The firewall function is a basic function of the device. The configuration involves multiple scenarios, and the procedure for each scenario is complex. The following provides an example for configuring basic functions. For details about the function configuration, visit:https://support.huawei.com/hedex/hdx.do?docid=EDOC1100087043&id=EN-US_TASK_0176367661&lang=en
Creating a Zone and Adding Interfaces to the Zone
Run system-view
The system view is displayed.
Run firewall zone zone-name
A zone is created.
By default, no zone is created on the device.
Run priority security-priority
A priority is set for the zone.
Run quit
Return to the system view.
Run interface interface-type interface-number
The interface view is displayed.
Run zone zone-name
The interface is added to the zone.
Each zone has multiple interfaces, but an interface can be added to only one zone.
Creating an Interzone
Run system-view
The system view is displayed.
Run firewall interzone zone-name1 zone-name2
An interzone is created.
Enabling Firewall in an Interzone
Run system-view
The system view is displayed.
Run firewall interzone zone-name1 zone-name2
The interzone view is displayed.
The zones zone-name1 and zone-name2 must have been created using the firewall zone command.
Run firewall enable
The firewall is enabled.
By default, the firewall function is disabled in an interzone.

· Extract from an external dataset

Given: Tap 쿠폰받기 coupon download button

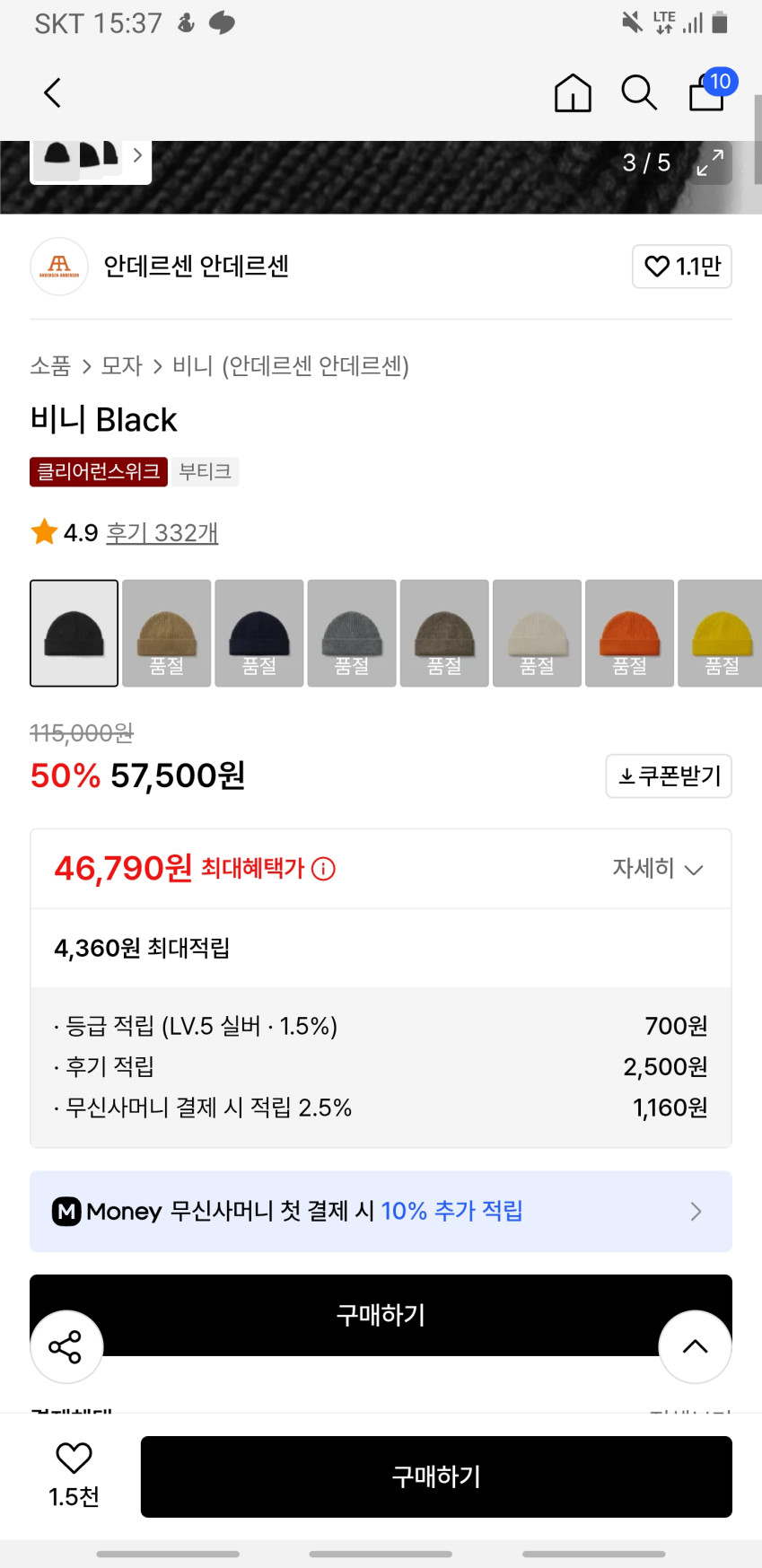Looking at the screenshot, I should coord(669,775).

Verifying the Basic Firewall Function Configuration
Run the display firewall zone [ zone-name ] [ interface | priority ] command to check information about a zone.
Run the display firewall interzone [ zone-name1 zone-name2 ] command to check information about an interzone.
Run the display firewall-nat session aging-time command to check the aging time of the firewall session table.